The University of Applied Sciences Kufstein and its study programs are accredited according to the Austrian University of Applied Sciences Studies Act. This accreditation confirms that the programs, which are inspected and evaluated at regular intervals, fulfil recognized standards applicable to universities of applied sciences.

In 2010 the University of Applied Sciences Kufstein underwent an institutional evaluation carried out by AQ Austria, the Agency for Quality Assurance and Accreditation Austria. This resulted in indefinite accreditation in line with Article 23 of the Act on Quality Assurance in Higher Education (HS-QSG).

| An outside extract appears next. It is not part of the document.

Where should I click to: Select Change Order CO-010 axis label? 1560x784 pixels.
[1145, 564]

ECTS & Diploma Supplement Label

University and Family Audit

The certification of the University of Applied Sciences Kufstein as a "family-friendly" university is the confirmation of concerted efforts to enable students at the institution to combine work, family and studies.

Unicert Accreditation

Unicert is a foreign-language education and certification system designed specifically for universities. Persons who have completed Unicert courses receive a certificate setting out in a clear and detailed manner the foreign languages skills they have acquired and the command they have of the language. This certificate can be used in both university and non-university settings.

== Degree Programs ==

=== Bachelor (6 semesters) ===
Source:

Language of Instruction: German, partly English (20-46%)

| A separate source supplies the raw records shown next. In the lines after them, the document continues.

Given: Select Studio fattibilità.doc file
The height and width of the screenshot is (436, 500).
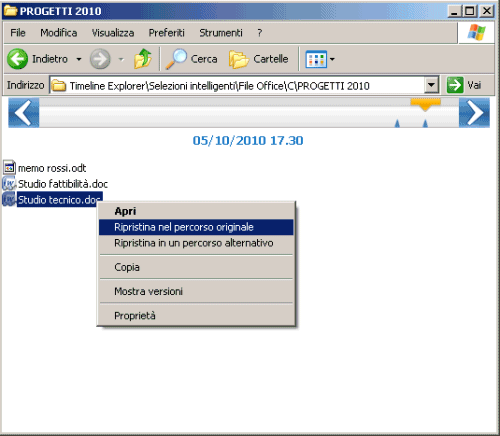Looking at the screenshot, I should pos(63,184).
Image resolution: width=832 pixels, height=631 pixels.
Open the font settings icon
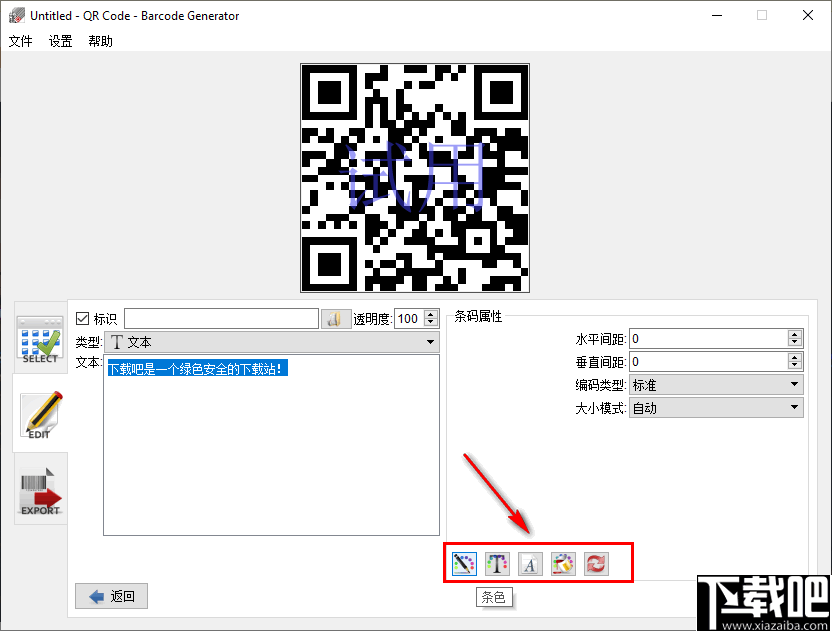[530, 563]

- Facility Management & Real Estate Management (Full-time/Part-time)
- International Business Studies (Full-time/Part-time)
- Sports, Culture & Event Management (Full-time/Part-time)
- Energy Business (Full-time)
- Business Management (Full-time)
- Web-Business & Technology (Full-time)
- Industrial Engineering & Management (Full-time)
- Marketing & Communication Management (Full-time/Part-time)

=== Master (4 semesters) ===
Source:

Language of Instruction: 100% English

- International Business Studies (Full-time)
- Sports, Culture & Events Management (Full-time)

Language of Instruction: German, partly English (14-35%)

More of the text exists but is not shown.